__DESCRIPTION OF THE TASK__.
Reproduce, word for word, the stretch of the data from the line containing "Sort the table by E-Mail" through the line containing "tap(244, 767)", with both of those lines included.

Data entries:
──────────

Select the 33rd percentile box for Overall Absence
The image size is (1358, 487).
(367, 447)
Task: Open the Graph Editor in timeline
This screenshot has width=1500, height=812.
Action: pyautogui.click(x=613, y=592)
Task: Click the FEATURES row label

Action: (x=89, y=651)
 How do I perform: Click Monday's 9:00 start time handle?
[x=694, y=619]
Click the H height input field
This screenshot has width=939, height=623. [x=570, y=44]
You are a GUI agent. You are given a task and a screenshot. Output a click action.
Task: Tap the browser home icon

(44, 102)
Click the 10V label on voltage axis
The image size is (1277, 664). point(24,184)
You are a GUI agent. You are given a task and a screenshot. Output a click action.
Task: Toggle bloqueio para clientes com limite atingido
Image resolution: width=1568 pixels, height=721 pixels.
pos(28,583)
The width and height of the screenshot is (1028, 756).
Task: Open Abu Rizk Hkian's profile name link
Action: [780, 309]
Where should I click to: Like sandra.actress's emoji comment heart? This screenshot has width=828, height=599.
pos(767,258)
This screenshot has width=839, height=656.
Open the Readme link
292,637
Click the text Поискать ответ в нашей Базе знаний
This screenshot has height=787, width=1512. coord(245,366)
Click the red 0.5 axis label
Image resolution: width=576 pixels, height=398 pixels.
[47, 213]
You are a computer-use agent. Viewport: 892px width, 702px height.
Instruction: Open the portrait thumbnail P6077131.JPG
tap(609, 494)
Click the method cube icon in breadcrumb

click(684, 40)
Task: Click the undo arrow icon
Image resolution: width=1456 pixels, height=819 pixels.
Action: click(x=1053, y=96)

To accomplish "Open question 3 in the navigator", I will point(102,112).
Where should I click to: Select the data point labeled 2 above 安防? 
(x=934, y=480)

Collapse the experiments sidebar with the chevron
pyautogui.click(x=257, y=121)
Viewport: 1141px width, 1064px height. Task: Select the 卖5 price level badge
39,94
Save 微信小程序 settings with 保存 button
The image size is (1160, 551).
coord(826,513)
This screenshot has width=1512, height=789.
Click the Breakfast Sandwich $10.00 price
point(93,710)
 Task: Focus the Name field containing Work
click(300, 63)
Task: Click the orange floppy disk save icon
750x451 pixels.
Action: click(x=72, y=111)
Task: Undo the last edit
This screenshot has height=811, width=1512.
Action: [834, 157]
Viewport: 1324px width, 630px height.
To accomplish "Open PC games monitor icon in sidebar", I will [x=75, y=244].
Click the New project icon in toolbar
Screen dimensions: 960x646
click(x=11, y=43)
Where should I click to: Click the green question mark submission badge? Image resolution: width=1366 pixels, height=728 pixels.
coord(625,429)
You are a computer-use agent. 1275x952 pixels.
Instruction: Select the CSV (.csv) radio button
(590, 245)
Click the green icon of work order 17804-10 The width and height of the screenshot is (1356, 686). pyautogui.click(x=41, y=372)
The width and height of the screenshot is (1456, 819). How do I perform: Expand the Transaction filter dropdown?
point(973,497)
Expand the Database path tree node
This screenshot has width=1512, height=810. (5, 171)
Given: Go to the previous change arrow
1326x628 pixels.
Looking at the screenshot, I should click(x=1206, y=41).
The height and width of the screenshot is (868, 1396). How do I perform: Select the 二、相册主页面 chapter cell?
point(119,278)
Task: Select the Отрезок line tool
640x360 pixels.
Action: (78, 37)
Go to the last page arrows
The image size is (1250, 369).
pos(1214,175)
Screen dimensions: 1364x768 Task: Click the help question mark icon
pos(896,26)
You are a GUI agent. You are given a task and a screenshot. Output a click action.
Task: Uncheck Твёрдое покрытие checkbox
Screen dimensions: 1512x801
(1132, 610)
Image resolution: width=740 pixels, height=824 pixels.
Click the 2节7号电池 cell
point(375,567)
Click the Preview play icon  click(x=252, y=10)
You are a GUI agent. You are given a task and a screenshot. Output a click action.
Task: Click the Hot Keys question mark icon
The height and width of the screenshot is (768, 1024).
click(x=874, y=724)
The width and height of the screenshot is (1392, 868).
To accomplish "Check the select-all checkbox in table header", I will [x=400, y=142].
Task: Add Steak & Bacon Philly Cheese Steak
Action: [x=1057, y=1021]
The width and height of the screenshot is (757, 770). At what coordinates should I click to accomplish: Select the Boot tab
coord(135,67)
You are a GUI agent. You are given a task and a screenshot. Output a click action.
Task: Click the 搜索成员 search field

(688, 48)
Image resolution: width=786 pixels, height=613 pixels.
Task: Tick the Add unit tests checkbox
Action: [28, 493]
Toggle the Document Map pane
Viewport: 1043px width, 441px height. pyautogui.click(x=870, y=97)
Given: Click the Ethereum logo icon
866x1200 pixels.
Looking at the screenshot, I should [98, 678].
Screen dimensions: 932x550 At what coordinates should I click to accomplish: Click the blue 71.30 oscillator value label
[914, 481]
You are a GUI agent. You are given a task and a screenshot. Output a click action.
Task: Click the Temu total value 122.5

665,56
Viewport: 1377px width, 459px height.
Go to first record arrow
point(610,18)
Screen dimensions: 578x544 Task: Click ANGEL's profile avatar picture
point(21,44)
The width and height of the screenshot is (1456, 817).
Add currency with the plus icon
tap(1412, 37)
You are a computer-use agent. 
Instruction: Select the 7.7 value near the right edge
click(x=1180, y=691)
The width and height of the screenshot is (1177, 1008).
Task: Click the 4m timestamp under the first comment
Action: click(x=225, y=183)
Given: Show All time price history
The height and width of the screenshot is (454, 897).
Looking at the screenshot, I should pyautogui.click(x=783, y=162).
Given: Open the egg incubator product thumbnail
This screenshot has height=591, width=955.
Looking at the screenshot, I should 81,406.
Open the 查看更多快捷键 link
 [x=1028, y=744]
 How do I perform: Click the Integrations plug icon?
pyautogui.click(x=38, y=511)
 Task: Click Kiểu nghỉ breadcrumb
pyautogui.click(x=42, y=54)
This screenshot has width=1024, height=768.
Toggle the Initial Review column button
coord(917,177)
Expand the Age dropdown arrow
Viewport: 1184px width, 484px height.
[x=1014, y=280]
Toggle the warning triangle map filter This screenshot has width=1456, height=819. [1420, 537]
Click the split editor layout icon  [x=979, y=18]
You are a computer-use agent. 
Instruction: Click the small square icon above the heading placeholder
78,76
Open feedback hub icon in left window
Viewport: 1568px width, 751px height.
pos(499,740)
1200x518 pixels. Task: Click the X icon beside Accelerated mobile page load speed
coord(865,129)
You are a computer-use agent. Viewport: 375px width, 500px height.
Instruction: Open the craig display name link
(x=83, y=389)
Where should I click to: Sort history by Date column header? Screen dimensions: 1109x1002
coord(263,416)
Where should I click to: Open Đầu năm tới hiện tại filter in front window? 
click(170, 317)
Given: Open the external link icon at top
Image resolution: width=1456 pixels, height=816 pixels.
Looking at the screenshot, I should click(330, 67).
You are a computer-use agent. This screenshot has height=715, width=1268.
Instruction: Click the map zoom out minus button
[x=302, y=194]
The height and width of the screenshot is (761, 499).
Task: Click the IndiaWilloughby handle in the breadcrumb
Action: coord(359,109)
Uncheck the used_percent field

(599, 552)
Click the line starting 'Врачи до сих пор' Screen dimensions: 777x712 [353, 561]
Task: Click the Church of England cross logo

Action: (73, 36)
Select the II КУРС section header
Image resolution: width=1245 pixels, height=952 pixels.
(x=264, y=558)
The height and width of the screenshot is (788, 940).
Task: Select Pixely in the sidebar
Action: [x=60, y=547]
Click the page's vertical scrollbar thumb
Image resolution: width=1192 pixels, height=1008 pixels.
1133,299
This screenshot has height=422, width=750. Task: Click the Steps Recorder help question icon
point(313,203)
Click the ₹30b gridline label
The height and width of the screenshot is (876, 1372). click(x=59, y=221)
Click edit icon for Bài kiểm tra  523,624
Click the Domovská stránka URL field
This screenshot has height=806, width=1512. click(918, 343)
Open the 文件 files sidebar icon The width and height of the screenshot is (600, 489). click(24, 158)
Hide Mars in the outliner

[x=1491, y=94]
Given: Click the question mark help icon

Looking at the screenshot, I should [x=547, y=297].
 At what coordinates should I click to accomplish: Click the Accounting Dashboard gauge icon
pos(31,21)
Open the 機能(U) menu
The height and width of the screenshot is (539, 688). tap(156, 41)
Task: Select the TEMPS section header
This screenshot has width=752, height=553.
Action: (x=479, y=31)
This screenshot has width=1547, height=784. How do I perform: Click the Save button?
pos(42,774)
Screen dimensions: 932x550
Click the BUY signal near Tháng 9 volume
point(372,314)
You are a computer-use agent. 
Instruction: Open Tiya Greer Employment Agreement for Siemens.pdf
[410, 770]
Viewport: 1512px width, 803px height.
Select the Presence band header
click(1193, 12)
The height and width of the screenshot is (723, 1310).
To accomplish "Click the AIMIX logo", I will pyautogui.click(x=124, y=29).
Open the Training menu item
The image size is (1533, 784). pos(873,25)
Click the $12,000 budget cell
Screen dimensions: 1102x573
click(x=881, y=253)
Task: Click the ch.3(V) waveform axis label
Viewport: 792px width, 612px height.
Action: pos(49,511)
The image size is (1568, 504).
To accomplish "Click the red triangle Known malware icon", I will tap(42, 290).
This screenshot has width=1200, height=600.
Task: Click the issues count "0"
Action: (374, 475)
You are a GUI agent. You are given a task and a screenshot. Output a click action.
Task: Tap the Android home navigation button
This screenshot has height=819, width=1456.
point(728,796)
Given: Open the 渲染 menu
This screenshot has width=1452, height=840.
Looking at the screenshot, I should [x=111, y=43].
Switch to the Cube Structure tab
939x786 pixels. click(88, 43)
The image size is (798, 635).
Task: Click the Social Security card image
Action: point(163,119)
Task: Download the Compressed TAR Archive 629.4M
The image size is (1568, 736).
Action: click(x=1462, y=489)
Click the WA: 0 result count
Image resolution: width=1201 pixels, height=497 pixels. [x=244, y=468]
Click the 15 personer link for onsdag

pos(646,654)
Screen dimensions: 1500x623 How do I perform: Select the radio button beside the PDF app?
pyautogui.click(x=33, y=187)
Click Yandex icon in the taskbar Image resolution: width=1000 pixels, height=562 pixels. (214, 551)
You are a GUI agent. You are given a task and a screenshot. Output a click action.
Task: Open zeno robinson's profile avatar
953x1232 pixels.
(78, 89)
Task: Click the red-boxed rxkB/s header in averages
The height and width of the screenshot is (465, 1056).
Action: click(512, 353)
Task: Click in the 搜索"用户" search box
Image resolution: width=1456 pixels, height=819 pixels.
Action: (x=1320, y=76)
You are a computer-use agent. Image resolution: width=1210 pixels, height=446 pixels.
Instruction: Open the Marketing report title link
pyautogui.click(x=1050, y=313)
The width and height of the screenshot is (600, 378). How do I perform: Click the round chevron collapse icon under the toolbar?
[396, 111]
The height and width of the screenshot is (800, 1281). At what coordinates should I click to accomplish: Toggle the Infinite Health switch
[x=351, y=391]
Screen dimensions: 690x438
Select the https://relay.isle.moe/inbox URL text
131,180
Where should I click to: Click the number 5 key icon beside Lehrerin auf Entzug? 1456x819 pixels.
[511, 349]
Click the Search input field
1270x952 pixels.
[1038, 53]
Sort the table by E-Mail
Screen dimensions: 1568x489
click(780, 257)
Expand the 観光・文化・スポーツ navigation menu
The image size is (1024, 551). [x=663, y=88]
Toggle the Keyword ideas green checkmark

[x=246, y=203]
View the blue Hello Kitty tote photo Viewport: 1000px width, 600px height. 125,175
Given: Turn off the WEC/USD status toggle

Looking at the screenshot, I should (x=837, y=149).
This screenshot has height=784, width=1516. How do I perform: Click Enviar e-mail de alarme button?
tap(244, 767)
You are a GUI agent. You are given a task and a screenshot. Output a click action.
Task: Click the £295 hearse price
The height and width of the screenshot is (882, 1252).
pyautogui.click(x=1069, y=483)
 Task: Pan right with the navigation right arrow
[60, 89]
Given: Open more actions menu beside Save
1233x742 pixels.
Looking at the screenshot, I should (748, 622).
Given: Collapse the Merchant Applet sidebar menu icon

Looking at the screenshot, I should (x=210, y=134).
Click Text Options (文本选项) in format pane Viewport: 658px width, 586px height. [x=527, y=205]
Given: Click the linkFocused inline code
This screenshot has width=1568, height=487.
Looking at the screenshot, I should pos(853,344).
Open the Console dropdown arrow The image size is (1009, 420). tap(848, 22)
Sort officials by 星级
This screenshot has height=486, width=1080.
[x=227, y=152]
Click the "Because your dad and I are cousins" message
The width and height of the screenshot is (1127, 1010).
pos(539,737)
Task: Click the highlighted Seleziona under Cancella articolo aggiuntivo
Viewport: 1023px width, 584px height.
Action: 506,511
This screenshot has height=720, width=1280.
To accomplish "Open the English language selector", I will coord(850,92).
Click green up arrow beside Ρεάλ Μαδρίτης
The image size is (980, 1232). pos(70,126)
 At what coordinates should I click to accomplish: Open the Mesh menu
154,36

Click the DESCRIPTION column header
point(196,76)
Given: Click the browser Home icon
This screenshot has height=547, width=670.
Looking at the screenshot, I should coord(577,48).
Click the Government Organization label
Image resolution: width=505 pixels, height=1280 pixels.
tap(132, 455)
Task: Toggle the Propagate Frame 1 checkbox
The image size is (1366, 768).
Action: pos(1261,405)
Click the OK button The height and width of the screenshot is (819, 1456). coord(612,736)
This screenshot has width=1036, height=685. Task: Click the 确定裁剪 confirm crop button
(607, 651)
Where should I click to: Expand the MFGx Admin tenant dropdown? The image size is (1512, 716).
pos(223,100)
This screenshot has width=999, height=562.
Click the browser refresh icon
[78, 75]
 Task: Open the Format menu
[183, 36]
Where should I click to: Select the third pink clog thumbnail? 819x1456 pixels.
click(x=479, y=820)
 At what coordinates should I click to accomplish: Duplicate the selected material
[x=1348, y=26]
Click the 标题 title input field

──────────

__WRITTEN ANSWER__.
Sort the table by E-Mail
Screen dimensions: 1568x489
click(780, 257)
Expand the 観光・文化・スポーツ navigation menu
The image size is (1024, 551). [x=663, y=88]
Toggle the Keyword ideas green checkmark

[x=246, y=203]
View the blue Hello Kitty tote photo Viewport: 1000px width, 600px height. 125,175
Given: Turn off the WEC/USD status toggle

Looking at the screenshot, I should (x=837, y=149).
This screenshot has height=784, width=1516. How do I perform: Click Enviar e-mail de alarme button?
tap(244, 767)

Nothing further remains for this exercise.